“I think you’re crazy, Sherry,” I said. “How do you know who any of them really are?” Some of the photos she’d been sent looked like mug shots to me. I read a few of the other ads on the same page as hers. “Listen to this,” I said. “‘Into good times, Dutch treat only.’ That sounds like a euphemism for something sexual and weird. Maybe he wears wooden shoes to bed.”
“Mmm, I hope so,” Sherry said, and giggled.
“And this one. ‘Tall, dynamic poet laureate.’ Poet laureate of what—the Bronx?”
“Maybe just of his building,” Sherry said. “Oh, Paulie, you haven’t changed a bit. You’re still so cautious, still such a little mouse.”
I was shocked and offended. Was that the way Sherry saw me? Did other people? I’d always thought of myself as adventurous, even somewhat reckless. Hadn’t I taken a tremendous chance on life twenty-five years before? But maybe I hadn’t ventured much out of the safety zone since then. Safely married, safely suburban.
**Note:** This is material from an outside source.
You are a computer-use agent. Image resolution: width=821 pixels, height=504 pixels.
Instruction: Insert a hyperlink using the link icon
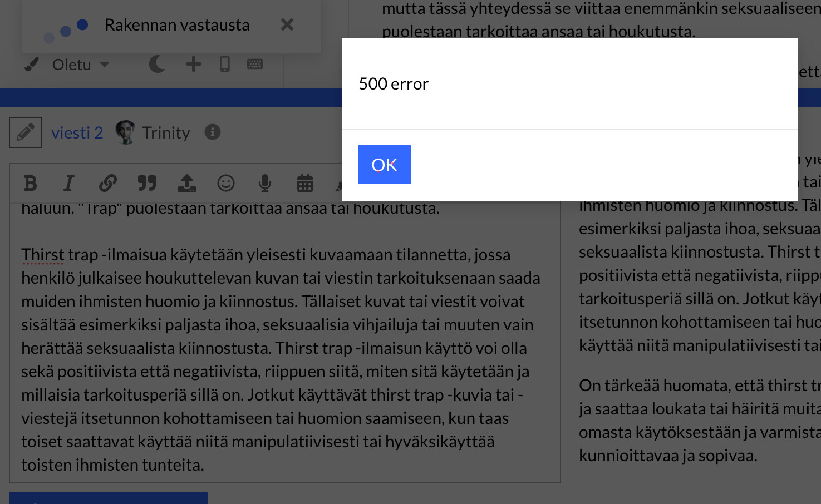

Once it had seemed like a death-defying act, Howard and me dangling over the center ring without a net. But who was Sherry to be so condescending? A middle-aged woman sending out love notes in a bottle, like a starry-eyed adolescent. “Literate, luscious, liberal”—all that alliteration had a desperate ring to it. And she’d lied about her age; that struck me as both foolish and pitiful.
I simply had to get out of there—I had to find my own place. It wasn’t that I hadn’t tried. I’d taken Sherry’s advice and looked for a sublet, but none of the ads I answered worked out. Either the rental period was too brief, or the rent was exorbitant, or the tenant wanted sleep-over privileges. One woman expected me to care for ten uncaged parrots, who shrieked their reciprocal alarm as soon as I walked into the room, and shook out a blizzard of feathers.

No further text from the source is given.